In practice, “minimal obligations” does not mean no responsibility. It means AI use that fits within existing expectations: clear ownership, sensible testing, monitoring for obvious issues, and the ability for humans to override or ignore AI outputs.
The risk framework in practice

To make this concrete, here’s a simple comparison of two common AI directions in government services.
An AI tool helping service development teams
For example, an AI tool that helps designers and developers:
- review content for clarity and readability
- flag accessibility or usability issues
- check consistency against design and content standards
- highlight potential problem areas before a service goes live
In this case:
- Risk level: 🟢 Minimal
- Who it affects: internal teams
- Authority: advisory only
- AI Act obligations: very light
- Requirements:
- human judgement remains final
- outputs can be challenged, ignored, or overridden
- Failure impact: low and reversible
This kind of AI improves how services are built, not how decisions are made.

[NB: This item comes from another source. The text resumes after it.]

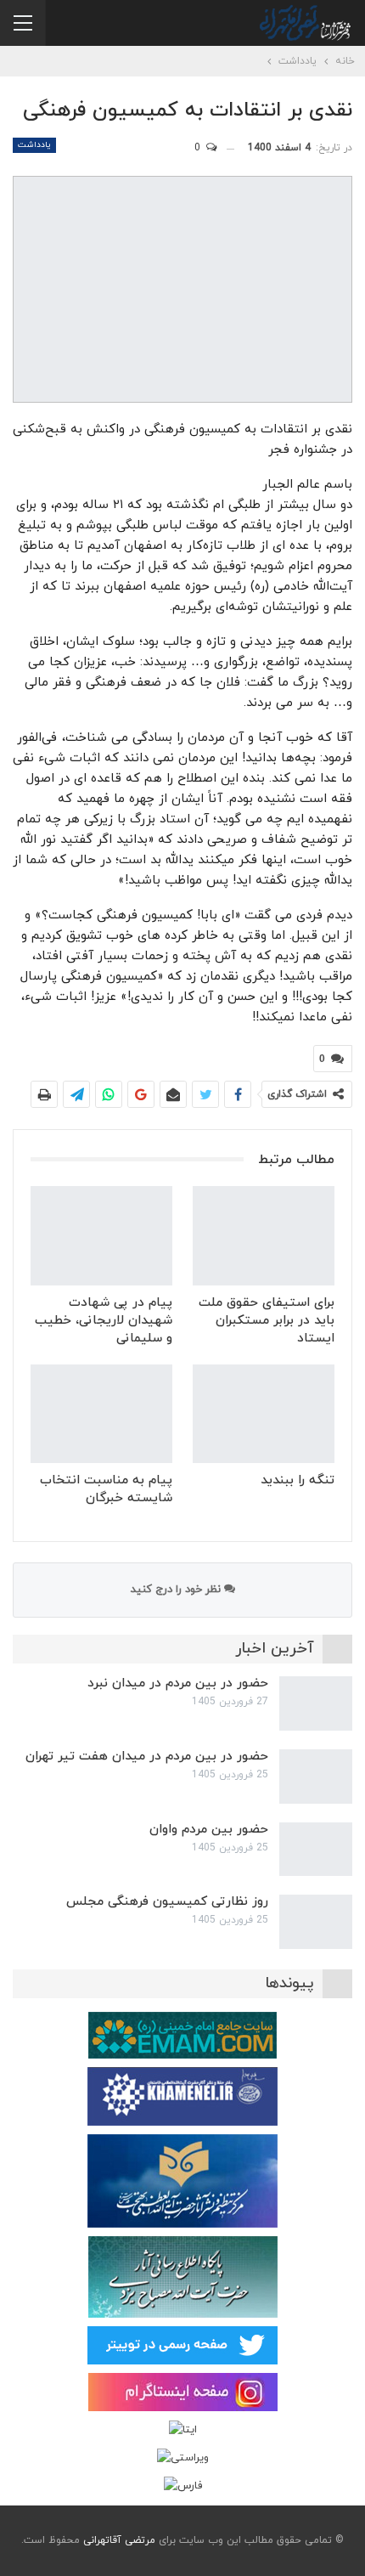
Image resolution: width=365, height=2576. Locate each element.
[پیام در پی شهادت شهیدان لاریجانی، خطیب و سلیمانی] (101, 1235)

If it’s wrong, a human can simply disagree and move on.
AI embedded in citizen-facing services
For example, AI used to:
- generate explanations of what a question means
- summarise a user’s answers on a review page
- rephrase requirements to “make them easier to understand”
In this case:
- Risk level: 🟠 High
- Who it affects: citizens directly
- Authority: likely to be perceived as official guidance
- AI Act obligations:
- transparency to users (“this is AI-generated”)
- logging of AI behaviour
- traceability of outputs
- ability to reconstruct how an outcome was produced
- meaningful human oversight
- Failure impact: asymmetric and potentially serious
Here, even small errors can have real consequences.
If the AI explains something incorrectly, users may reasonably assume the government told them so.
This doesn’t mean “never”, but it does mean slow, careful, and heavily governed.
A simple way to evaluate AI risk
When thinking about an AI idea, I’ve found these questions useful:
- Does this AI influence outcomes, or only support understanding?
- Would a user reasonably treat this output as authoritative?
- If the AI is wrong, who is affected and how badly?
- Can we explain and reconstruct what the AI did?
- Can a human realistically override it?
If answering those questions makes you uncomfortable, that’s usually a signal… not a blocker, but a warning.
Closing thoughts
AI absolutely has a place in government services.
But the most responsible uses tend to:
- sit behind the scenes
- improve quality and consistency
- support people rather than replace authority
A risk-based lens doesn’t slow innovation, it helps aim it.
And sometimes, choosing where not to use AI is just as important as choosing where to use it.